Kelley Calls on House Defense Conferees to Agree To Senate Language on Pay for Activated Reservists

Press Release May 12, 2006

Washington, D.C.—The leader of the nation’s largest independent union of federal employees today called on House conferees to agree to Senate-approved language in a supplemental appropriations bill that would pay federal employees who also are active duty members of the National Guard and Reserves the difference between their military and civil service earnings. The House version of the supplemental defense funding bill, H.R. 4939, does not include such language.

The federal government “has reached out to private sector employers and made a good and persuasive case as to the hardship this pay gap creates,” said President Colleen M. Kelley of the National Treasury Employees Union (NTEU).

Many employers, she said, including businesses from among the largest corporations to small business, “have risen to this patriotic call and offered continuation of pay, benefits or both to their activated citizen-soldier employees.”

Yet, Kelley said in letters to Rep. Jerry Lewis (R-CA), chairman of the House Appropriations Committee and Rep.
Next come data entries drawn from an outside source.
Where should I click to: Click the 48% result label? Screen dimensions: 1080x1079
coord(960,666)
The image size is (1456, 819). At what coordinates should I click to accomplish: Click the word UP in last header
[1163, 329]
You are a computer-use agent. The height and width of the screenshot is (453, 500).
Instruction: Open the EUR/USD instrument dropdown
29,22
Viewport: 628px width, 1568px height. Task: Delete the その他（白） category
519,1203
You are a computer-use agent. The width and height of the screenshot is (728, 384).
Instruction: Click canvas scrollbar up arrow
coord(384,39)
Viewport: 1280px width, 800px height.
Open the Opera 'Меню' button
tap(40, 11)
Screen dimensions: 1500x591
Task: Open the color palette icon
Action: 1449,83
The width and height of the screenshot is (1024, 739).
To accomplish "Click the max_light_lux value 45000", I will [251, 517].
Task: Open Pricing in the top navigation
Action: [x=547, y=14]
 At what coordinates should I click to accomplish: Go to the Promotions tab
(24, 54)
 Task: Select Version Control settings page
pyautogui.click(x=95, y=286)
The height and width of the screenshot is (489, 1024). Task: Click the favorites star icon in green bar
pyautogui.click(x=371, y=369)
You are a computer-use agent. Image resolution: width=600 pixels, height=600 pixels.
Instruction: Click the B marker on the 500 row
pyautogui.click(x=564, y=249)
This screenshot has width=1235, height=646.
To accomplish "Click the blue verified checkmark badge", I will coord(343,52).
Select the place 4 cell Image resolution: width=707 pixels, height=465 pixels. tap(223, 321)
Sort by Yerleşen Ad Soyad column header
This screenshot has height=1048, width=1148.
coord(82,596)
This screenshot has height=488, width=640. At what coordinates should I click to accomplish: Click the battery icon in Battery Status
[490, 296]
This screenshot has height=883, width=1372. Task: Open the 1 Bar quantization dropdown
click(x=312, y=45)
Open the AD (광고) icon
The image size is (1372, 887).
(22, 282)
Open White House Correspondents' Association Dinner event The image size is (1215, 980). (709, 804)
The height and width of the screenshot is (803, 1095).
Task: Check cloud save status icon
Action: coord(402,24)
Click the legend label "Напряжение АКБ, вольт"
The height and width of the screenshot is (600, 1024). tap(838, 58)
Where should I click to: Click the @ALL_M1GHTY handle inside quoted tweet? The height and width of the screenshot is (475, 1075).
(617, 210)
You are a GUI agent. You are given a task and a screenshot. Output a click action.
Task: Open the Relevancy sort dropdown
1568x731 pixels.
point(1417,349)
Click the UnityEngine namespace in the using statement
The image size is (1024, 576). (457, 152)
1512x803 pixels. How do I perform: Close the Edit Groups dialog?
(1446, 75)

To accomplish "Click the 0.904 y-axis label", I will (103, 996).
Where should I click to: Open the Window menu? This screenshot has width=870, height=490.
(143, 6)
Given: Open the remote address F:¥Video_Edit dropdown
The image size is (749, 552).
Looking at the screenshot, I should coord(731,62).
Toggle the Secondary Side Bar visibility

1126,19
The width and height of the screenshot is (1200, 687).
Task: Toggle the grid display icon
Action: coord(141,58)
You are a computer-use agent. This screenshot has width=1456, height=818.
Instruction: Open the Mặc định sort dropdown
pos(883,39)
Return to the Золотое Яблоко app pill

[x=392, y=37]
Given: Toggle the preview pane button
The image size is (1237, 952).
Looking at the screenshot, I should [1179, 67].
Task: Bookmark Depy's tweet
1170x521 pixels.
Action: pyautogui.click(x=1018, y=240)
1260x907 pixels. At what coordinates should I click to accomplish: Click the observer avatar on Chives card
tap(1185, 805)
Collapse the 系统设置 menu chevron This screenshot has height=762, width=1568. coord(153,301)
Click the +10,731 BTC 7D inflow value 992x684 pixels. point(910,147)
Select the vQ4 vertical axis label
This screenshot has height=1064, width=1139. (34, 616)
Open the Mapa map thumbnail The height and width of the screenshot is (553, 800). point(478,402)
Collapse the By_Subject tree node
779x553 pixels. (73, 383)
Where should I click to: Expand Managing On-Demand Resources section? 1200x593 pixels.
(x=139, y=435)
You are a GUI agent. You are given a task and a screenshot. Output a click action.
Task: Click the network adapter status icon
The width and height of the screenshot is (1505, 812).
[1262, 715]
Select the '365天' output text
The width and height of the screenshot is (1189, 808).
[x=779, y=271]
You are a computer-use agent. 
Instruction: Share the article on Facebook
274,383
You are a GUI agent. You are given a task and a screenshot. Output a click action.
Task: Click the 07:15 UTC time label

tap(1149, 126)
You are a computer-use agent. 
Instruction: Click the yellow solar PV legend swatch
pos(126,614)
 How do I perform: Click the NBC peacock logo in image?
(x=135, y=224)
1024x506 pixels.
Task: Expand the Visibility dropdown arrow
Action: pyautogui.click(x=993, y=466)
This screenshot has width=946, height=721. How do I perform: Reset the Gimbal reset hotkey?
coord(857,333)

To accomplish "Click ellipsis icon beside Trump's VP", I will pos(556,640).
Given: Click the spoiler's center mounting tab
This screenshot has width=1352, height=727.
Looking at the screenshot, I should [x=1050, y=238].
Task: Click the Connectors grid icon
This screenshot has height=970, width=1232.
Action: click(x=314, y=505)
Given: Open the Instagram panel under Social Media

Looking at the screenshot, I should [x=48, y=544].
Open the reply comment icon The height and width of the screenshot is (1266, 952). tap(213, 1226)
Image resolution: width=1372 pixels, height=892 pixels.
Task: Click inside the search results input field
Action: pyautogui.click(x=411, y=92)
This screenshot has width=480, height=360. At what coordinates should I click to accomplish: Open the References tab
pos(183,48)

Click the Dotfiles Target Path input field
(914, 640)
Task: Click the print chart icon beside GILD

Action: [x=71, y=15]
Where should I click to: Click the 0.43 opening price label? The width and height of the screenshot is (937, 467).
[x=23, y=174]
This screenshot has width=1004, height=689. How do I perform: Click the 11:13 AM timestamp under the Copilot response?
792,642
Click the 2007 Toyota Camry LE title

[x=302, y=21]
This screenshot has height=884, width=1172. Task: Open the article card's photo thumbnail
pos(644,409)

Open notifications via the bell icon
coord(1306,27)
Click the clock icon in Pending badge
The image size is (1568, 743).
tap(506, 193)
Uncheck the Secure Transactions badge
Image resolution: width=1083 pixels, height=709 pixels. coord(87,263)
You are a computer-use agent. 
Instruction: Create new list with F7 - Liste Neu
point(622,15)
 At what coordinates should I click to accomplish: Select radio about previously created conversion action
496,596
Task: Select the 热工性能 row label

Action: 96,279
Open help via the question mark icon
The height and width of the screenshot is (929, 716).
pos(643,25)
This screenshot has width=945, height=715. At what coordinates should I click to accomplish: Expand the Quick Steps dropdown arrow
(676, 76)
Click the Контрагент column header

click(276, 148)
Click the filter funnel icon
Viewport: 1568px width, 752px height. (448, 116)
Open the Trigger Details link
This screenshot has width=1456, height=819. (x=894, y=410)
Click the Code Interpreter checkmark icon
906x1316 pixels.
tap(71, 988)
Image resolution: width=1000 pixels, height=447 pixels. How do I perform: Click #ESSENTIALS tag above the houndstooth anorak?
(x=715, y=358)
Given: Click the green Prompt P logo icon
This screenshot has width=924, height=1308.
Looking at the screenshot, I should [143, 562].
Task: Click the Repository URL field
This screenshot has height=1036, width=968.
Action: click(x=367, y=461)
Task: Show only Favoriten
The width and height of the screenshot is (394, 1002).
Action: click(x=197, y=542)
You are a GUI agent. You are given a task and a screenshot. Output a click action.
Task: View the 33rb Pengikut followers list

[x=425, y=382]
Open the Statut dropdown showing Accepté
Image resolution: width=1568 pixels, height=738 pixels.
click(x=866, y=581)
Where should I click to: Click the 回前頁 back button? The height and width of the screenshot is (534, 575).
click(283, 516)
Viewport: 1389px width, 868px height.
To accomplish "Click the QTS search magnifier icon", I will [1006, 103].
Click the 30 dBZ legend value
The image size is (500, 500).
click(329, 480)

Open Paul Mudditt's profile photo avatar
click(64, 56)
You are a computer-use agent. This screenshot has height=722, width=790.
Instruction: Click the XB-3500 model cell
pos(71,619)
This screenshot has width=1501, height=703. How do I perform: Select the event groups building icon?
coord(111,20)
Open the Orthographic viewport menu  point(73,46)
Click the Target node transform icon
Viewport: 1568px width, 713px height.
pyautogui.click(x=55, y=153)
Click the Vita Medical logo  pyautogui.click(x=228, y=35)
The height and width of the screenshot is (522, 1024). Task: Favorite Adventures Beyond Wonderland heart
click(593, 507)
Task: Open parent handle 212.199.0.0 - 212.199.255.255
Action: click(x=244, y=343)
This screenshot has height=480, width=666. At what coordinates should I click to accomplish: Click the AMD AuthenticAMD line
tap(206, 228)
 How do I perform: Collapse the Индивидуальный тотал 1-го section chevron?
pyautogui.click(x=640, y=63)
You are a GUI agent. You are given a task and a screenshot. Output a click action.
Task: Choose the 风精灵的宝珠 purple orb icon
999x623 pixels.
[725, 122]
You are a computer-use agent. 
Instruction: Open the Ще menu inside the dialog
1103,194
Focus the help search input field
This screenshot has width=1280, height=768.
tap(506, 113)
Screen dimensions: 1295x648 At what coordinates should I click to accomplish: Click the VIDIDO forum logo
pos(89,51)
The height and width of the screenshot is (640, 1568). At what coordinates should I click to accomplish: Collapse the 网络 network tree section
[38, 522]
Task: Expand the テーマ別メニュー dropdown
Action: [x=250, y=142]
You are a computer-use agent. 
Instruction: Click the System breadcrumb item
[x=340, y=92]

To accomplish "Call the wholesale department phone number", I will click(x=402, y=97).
David Obey (D-WI), ranking member, “for the 37,000 members of the National Guard who are employed in their civilian jobs by the federal government, no such opportunity is available.”

The result, the union leader said, “is a loss of pay due to their additional service to their country even while they serve side by side with others whose private sector employers have heeded this request.”

NTEU members, she said, “cannot understand how the federal government can ask private sector employees to do what the government will not do itself,” noting that Comptroller General David Walker also has faulted the government for failing to “lead by example” in connection with the vital issue of employer support for National Guard and Reserve members.

“I hope the (House-Senate) Conference Committee will be able to act favorably on this request,” President Kelley wrote to the committee chairman.

As the largest independent federal union, NTEU represents some 150,000 federal workers in 30 agencies and departments.